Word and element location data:
+++

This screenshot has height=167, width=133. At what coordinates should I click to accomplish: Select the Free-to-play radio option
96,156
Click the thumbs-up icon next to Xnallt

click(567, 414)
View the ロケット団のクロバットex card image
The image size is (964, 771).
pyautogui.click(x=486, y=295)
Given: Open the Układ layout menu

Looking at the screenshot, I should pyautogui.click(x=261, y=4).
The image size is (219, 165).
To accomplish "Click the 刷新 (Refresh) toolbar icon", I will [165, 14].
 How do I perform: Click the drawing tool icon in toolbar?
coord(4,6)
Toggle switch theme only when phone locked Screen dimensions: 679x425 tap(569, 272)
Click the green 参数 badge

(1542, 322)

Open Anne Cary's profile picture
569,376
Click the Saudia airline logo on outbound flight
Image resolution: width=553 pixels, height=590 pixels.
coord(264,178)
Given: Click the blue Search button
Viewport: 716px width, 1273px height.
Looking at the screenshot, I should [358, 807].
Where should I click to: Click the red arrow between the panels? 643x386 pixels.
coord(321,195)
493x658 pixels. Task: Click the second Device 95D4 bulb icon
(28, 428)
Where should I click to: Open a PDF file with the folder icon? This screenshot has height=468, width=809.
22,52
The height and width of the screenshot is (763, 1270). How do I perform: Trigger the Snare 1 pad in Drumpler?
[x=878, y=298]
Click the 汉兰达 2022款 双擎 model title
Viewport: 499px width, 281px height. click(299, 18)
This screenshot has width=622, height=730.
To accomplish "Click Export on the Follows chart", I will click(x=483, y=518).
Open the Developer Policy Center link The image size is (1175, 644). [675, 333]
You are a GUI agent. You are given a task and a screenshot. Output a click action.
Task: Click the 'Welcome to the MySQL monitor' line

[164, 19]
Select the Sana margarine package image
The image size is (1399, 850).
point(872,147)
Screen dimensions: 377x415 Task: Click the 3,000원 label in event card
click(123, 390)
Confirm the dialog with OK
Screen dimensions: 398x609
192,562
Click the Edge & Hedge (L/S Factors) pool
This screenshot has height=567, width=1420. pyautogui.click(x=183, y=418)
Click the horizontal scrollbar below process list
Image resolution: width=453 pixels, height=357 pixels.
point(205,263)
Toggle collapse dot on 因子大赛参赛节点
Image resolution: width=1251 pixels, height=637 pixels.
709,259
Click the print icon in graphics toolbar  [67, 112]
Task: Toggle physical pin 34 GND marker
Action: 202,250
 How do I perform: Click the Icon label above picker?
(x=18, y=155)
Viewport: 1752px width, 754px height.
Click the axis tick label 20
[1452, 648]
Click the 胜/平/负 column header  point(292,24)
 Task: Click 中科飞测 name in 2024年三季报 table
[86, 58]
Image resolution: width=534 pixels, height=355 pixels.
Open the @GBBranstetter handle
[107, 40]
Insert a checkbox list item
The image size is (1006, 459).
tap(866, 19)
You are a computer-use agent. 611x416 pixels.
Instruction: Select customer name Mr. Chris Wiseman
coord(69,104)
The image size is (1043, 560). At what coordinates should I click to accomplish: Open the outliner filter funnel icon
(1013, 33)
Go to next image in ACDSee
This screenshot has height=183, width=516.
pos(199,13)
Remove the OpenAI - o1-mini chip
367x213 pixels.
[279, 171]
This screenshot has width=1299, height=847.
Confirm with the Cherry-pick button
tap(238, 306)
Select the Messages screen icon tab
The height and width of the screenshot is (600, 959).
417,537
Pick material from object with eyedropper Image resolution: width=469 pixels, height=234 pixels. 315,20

+++

• **Given instruction**
Return every line of the material above that contains the word "accomplish".

• **The solution**
This screenshot has height=167, width=133. At what coordinates should I click to accomplish: Select the Free-to-play radio option
To accomplish "Click the 刷新 (Refresh) toolbar icon", I will [165, 14].
To accomplish "Click Export on the Follows chart", I will click(x=483, y=518).
The image size is (1043, 560). At what coordinates should I click to accomplish: Open the outliner filter funnel icon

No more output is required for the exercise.